Suzanne Noguere's poems have appeared in many journals, among them The Nation, Poetry, The Literary Review, The Classical Outlook, Sparrow, Jazz, Pivot, Rattapallax, Mezzo Cammin, and Aethlon: The Journal of Sport Literature. She's been anthologized in A Formal Feeling Comes: Poems in Form by Contemporary Women; The Poetry Anthology 1912-1977; The Second Word Thursdays Anthology; and Animalidiversi . She won the "Discovery"/The Nation Prize in the same year as her first collection, Whirling Round the Sun, appeared. She is the author of two children’s books, Little Koala (with Tony Chen) and Little Raccoon.

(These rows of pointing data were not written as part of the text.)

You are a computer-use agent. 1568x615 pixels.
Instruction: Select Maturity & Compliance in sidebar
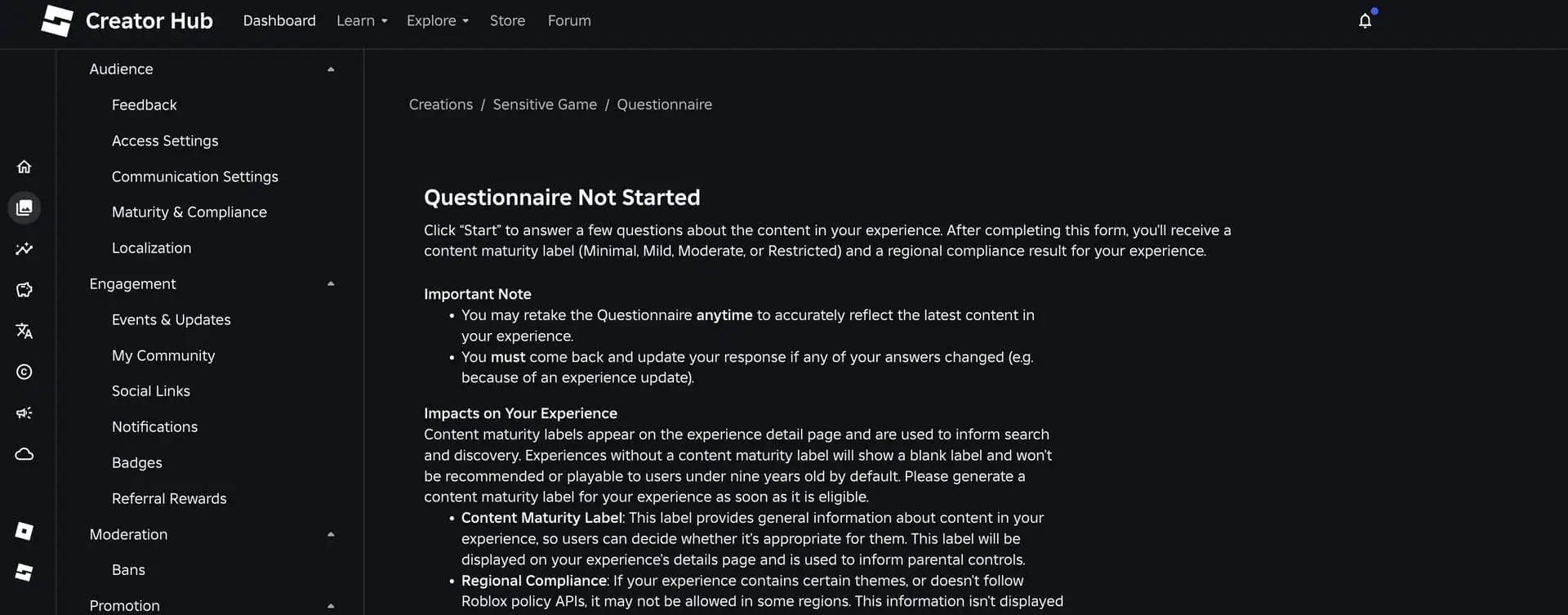coord(189,212)
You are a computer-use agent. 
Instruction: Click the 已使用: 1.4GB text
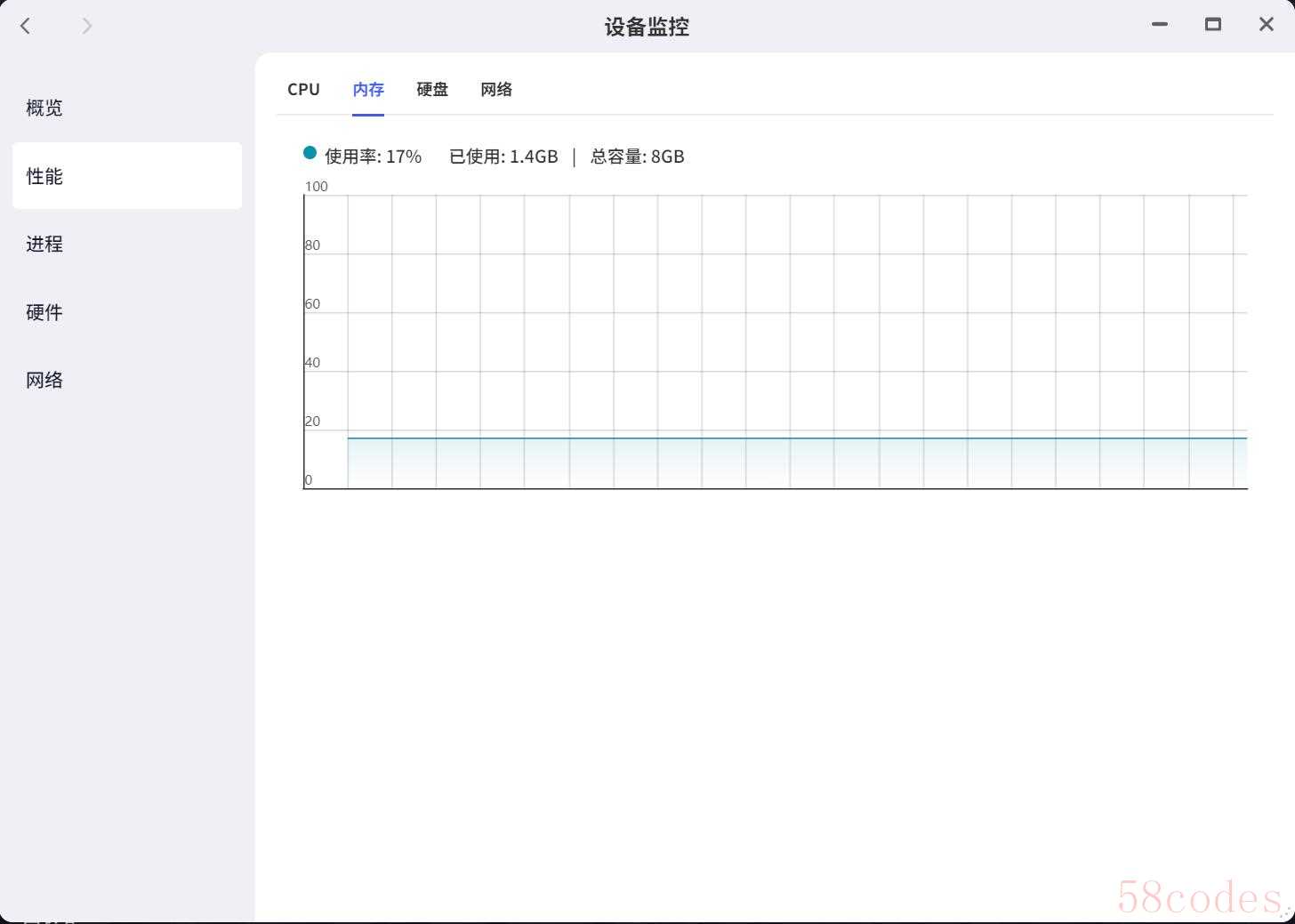[503, 157]
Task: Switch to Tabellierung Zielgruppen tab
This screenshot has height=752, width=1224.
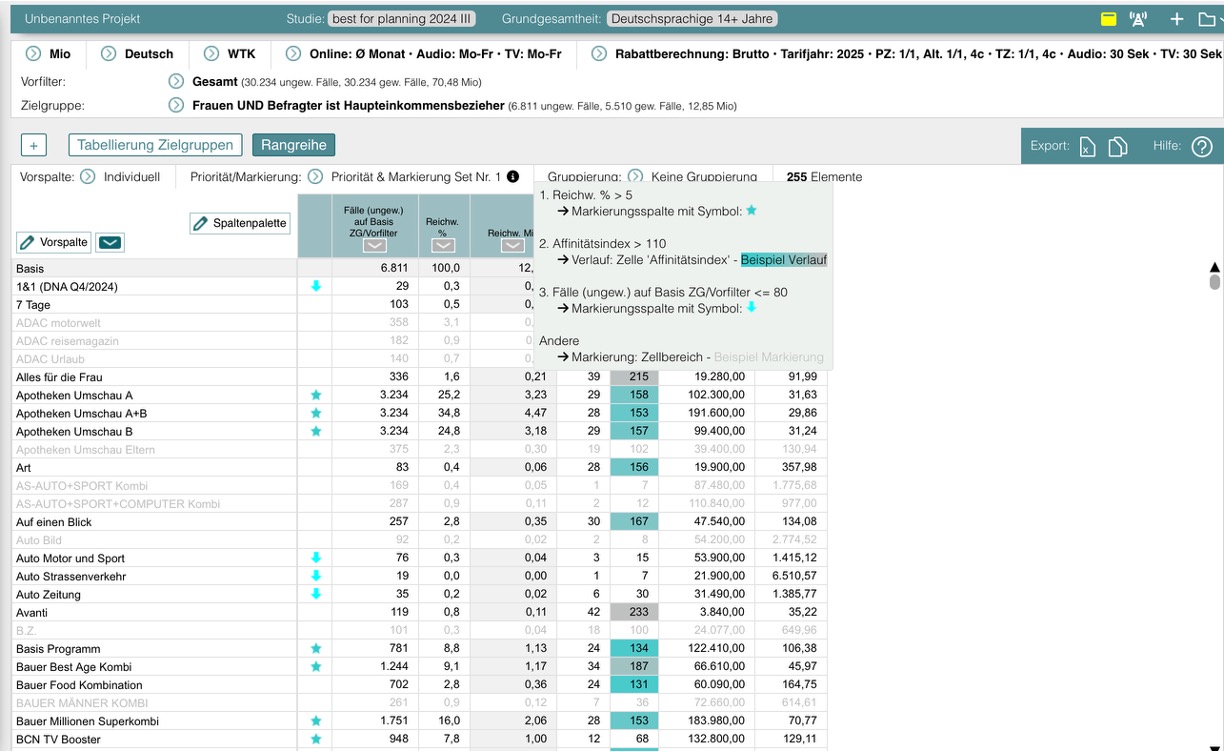Action: point(156,145)
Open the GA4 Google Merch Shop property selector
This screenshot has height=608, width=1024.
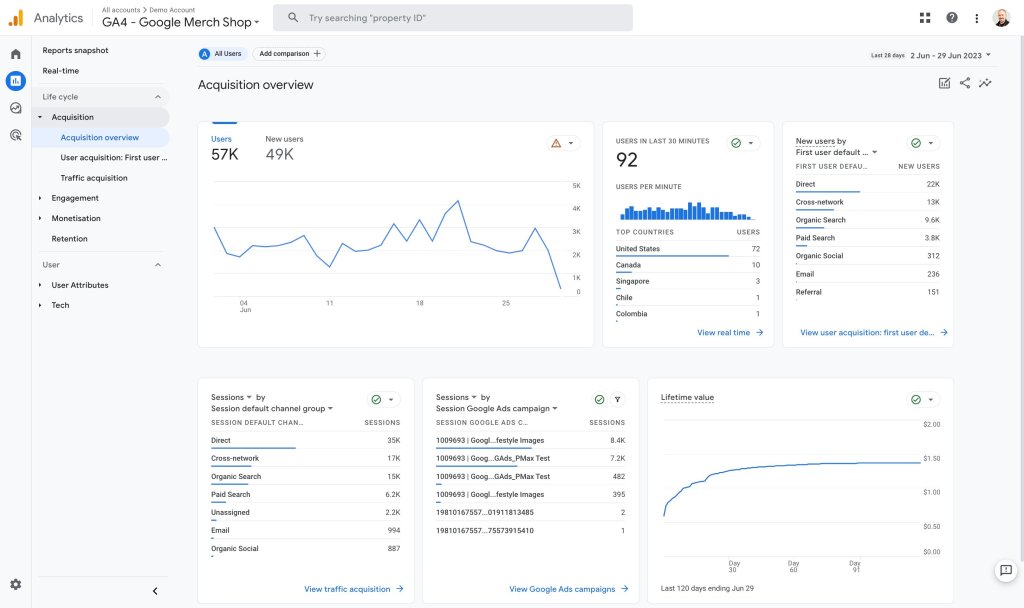[x=180, y=22]
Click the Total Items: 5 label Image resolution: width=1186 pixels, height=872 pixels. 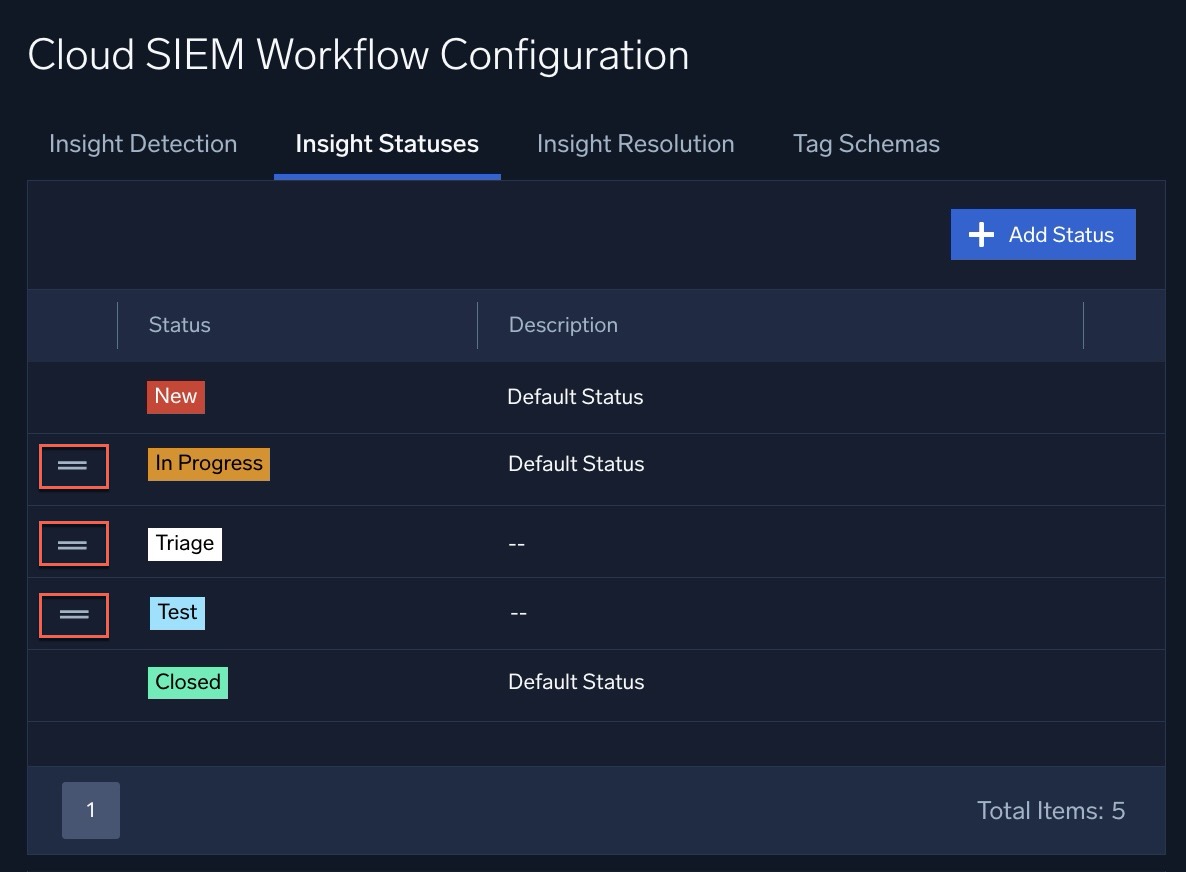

Carolyn Raphael's poems have appeared in journals including The Lyric, Measure, Blue Unicorn, Long Island Quarterly, and on the American Arts Quarterly Web site. Her poem, Honorable Mention, was nominated for a Pushcart Prize. Diagrams of Bittersweet was published by Somers Rock Press. Her collection, The Most Beautiful Room in the World, was published by David Robert Books, while her collection,Dancing with Bare Feet, was published by Kelsay/White Violet Press. A new chapbook, Grandma Poems—Not Too Sweet, was just published by Kelsay Books/Aldrich Press.
Jennifer Reeser is the author of An Alabaster Flask, Sonnets from the Dark Lady and Other Poems The Lalaurie Horror, which has been cited as a resource by Stéphane Bourgoin, a foremost authority on serial killers, and was a finalist for a Pushcart Prize. Reeser's poetry has appeared across the world in dozens of journals, and her latest collection is Indigenous from Able Muse Press. She has frequently been anthologized.
Joseph S. Salemi has published poems, translations, and scholarly articles throughout the United States, Canada, and Great Britain. His collections include Formal Complaints and Nonsense Couplets ( Somers Rocks Press), Masquerade (Pivot Press), and The Lilacs on Good Friday (New Formalist Press). He has translated poems from a wide range of Greek and Roman authors. In addition, he has published extensive translations, with scholarly commentary and annotations, from Renaissance texts such as the Faunus poems of Pietro Bembo, The Facetiae of Poggio Bracciolini, and the Latin verse of Castiglione. He is a recipient of a Herbert Musurillo Scholarship, a Lane Cooper Fellowship, an N.E.H. Fellowship, and the 1993 Classical and Modern Literature Award. He is also a four-time finalist for the Howard Nemerov Prize. His upcoming book, Gallery of Ethopaths, is forthcoming in 2019 from Pivot Press. He is editor and publisher of Trinacria.
Charles (Charlie) Southerland lives on his farm in North-Central Arkansas where he bales hay, mills lumber, hunts and fishes. When he has time, he writes poetry on just about every subject. He is published in First Things, Measure, Blue Unicorn, Trinacria, The Rotary Dial, First Things, The Road Not Taken and other journals. He has been nominated for a 2016 Pushcart Prize and is a finalist in the 2015 Howard Nemerov Sonnet Contest. He likes to write sonnets, villanelles and sapphics.
Frederick Turner is the winner of the annual Levinson Prize, Poetry magazine’s highest honor, and has written four epics in verse, including the current Apocalypse; Genesis; The New World; and The Return. He is Founders Professor of Arts and Humanities at the University of Texas at Dallas, and has also produced numerous volumes of essays and criticism. Between epics, he has also managed to write plays and other theater work including the acclaimed Prayers of Dallas.